Al analizar el contenido de esta película podemos inferir que es cine dominicano siempre ha tenido una preocupación hacia el aspecto social, contrario a lo que se ha criticado precisamente a nuestro cine, la falta de compromiso como vehículo de denuncia.
Este filme nos da claras señales de que el “juego de las apuestas” va más allá de los simples malabares y cada vez más existe la preocupación por dejar claves dentro del cine nacional para que otros puedan seguir los pasos argumentales.
No es casual que Alfonso Rodríguez haya tomado un tema de reflexión en el orden social y dirigiera su discurso en ambos sentidos de la desigualdad (ricos-pobres-pobres-ricos), como una constante aproximación a lo que ha sido su intención en el cine. Basta recordar que su primer largometraje fue un cine de denuncia. “Tráfico de niños” lo dejó claro.
Ahora con un buen camino recorrido y una vasta experiencia en el manejo del discurso audiovisual, Alfonso lanza su proyecto con la convicción de que hay que tener un compromiso formal con las herramientas que se tienen en las manos.
El argumento se focaliza en Juan Pérez García alias "Yuniol", que gracias a una beca, tiene la oportunidad de estudiar en la misma universidad que Juan Alberto Ríos de la Piedra a quien sus allegados llaman "Junior". Uno rico y otro pobre. La oportunidad de estudiar en los EEUU, hace que estos dos personajes se conozcan e inicien un particular proceso de amistad.
Este planteamiento permite auscultar de manera particular la idiosincracia del joven de barrio contrastando con la vida de los jóvenes que tienen mejores oportunidades económicas.

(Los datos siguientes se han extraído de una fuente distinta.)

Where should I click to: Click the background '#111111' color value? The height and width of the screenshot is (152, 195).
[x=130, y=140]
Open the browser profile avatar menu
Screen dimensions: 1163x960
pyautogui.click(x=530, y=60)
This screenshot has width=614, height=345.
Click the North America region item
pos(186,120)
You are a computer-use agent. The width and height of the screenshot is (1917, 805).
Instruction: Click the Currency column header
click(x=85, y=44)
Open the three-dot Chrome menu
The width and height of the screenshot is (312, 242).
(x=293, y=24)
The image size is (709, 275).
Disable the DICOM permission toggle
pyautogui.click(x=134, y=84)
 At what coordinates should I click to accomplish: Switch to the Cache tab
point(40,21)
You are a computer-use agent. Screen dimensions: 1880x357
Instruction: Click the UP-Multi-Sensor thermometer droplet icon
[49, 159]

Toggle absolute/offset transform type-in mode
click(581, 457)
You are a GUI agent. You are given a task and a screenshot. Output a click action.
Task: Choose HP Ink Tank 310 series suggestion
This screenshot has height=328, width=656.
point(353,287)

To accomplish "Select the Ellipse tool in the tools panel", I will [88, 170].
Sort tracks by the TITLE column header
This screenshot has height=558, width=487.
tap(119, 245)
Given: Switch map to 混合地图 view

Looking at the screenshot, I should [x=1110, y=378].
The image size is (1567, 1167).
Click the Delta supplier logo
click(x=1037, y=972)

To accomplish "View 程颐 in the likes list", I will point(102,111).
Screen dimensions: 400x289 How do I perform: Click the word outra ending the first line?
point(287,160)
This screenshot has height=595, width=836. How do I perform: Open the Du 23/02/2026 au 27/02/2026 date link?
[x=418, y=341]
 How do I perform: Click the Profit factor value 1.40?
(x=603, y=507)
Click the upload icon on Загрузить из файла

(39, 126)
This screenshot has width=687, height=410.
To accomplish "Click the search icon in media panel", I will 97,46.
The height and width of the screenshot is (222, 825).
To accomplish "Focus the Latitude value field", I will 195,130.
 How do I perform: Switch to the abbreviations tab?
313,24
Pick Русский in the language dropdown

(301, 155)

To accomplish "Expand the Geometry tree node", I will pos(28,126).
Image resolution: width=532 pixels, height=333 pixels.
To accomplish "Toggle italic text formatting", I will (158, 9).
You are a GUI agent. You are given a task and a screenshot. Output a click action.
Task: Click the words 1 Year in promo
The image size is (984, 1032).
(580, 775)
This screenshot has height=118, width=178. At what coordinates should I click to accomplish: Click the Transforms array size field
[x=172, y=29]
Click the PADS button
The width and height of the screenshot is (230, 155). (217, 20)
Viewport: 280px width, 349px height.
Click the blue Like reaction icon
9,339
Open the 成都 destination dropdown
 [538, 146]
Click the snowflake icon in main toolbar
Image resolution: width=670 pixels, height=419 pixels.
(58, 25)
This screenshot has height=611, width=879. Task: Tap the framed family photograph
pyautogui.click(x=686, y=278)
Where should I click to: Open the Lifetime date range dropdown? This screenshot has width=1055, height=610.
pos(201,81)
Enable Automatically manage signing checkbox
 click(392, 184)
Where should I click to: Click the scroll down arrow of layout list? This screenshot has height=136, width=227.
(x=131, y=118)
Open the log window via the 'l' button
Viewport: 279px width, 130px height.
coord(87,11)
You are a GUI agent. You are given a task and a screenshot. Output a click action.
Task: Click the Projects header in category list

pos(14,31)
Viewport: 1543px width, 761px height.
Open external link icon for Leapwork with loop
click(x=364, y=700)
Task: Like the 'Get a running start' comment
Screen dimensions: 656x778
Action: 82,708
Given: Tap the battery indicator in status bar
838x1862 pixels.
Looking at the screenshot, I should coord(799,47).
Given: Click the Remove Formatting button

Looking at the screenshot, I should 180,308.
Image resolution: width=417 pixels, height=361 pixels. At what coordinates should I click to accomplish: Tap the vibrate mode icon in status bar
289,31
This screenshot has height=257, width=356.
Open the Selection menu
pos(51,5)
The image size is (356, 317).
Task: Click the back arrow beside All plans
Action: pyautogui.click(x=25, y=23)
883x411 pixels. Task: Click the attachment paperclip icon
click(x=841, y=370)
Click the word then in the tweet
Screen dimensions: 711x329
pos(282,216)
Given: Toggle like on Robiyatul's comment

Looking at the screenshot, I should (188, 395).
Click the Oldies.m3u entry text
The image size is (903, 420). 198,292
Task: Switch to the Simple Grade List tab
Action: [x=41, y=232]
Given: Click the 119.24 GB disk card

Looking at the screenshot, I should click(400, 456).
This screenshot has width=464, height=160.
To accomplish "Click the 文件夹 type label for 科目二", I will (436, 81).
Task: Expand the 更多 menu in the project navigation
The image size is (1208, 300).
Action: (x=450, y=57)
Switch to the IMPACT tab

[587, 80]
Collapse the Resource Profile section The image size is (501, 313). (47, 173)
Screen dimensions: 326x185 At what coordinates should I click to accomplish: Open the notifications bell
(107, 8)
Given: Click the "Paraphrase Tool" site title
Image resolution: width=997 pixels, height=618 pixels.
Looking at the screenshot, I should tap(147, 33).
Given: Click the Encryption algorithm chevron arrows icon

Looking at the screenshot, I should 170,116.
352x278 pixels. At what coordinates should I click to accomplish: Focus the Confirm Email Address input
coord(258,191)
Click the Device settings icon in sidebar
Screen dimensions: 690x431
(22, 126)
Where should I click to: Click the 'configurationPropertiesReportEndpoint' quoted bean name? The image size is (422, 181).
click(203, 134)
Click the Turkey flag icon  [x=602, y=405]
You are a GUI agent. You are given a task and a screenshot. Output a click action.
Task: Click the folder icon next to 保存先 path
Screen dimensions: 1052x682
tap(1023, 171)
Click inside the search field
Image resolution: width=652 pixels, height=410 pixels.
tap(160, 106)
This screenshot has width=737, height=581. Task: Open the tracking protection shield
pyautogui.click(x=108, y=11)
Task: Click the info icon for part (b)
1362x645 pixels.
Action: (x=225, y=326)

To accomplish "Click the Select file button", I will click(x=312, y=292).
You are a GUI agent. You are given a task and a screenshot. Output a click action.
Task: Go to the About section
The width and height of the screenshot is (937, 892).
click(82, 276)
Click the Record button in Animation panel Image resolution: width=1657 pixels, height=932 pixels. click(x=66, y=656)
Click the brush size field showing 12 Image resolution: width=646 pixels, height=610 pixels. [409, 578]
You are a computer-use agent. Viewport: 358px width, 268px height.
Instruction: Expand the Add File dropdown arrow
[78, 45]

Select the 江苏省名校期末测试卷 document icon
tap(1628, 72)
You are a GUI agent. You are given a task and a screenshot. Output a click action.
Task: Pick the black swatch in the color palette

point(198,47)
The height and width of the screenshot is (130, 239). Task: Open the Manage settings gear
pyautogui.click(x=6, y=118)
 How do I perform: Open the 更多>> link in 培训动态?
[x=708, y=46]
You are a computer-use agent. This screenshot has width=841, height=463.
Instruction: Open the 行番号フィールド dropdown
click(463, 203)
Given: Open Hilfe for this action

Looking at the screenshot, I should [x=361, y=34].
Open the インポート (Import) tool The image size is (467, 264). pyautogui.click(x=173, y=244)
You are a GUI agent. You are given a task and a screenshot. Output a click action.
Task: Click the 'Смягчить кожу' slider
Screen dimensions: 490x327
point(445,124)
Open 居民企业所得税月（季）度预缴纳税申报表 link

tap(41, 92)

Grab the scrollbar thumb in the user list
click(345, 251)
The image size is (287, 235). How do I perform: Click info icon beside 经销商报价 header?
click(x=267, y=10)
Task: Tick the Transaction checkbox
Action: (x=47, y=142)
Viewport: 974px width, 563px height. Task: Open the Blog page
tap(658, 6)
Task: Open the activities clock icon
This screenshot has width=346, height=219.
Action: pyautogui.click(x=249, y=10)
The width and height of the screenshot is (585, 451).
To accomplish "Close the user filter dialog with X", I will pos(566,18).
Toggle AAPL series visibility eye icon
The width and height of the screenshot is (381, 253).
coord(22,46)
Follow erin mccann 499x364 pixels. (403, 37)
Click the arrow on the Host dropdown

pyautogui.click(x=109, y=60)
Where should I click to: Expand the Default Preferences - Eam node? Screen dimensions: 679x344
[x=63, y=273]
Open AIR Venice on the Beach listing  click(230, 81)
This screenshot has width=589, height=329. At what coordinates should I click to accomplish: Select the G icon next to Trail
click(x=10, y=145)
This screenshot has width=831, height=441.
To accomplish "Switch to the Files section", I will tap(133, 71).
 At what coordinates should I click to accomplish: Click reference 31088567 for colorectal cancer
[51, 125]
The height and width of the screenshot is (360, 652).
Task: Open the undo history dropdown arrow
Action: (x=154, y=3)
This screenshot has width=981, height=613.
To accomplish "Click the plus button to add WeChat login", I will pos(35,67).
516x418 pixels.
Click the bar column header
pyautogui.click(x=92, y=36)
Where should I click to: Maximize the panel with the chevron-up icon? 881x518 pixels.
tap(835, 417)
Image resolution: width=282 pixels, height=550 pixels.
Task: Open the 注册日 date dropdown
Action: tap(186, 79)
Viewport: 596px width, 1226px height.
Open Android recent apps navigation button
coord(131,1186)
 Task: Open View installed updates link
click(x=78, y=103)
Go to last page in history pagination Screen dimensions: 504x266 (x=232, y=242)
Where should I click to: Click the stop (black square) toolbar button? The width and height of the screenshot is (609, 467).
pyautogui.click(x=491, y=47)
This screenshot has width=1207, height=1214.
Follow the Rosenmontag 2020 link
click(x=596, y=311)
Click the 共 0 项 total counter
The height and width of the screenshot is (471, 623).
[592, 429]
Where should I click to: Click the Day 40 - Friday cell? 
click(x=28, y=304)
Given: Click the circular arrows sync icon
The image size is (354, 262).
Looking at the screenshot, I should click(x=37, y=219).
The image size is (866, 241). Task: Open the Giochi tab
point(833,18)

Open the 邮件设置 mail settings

El discurso logra un adecuado balance entre las dos posiciones sociales y permite ir construyendo un espacio para la revelación final del protagonista.
Un verdadero progreso para la filmografía de Alfonso, puesto que su anterior filme “Un macho de mujer”, su discurso estaba focalizado desde la alta esfera económica, pero sin denunciar nada ni lograr una reflexión social al respecto.
Frank Perozo como el Yuniol rico y Shalim Ortiz como el Junior pobre, se enfrentan a un debate discursivo y bastante promisorio en el cine nacional, puesto que sirven de parámetros al momento de enfocar las intenciones del director.
Junto a ellos, Charityn Goico y Milly Quezada, significan unos verdaderos soportes femeninos que ayudan a lograr varias perspectivas en el argumento.
Saludamos este buen avance en el contexto criollo y podemos afirmar que cada vez más estamos construyendo los cimientos para el establecimiento de un cine con identidad nacional.